Go through the data below and return each line where the string "Switch" occurs.

[Start of Attachment]

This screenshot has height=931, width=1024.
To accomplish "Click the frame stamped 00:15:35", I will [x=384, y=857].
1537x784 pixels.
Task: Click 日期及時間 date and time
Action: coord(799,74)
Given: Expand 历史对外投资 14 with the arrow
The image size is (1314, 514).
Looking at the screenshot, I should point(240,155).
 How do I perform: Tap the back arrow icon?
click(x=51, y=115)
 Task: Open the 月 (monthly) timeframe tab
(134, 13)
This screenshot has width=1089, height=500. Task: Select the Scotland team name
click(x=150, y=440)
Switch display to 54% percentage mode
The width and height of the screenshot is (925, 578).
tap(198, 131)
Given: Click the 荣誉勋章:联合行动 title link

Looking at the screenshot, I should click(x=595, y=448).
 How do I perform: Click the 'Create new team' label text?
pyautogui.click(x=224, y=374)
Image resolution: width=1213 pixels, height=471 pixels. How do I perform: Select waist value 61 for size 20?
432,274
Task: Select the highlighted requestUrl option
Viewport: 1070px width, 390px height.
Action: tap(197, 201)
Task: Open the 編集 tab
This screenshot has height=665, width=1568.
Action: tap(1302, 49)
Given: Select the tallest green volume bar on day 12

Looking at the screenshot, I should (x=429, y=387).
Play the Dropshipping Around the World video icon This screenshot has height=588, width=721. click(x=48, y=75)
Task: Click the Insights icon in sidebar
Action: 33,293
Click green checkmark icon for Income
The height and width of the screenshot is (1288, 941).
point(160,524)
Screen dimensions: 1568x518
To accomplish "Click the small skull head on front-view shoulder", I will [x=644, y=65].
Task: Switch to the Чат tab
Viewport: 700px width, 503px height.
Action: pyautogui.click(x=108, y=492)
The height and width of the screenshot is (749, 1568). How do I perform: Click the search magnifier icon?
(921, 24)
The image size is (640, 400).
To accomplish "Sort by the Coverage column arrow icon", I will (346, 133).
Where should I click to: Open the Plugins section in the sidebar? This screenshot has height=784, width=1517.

[End of Attachment]

_RESPONSE_
Switch display to 54% percentage mode
Task: Switch to the Чат tab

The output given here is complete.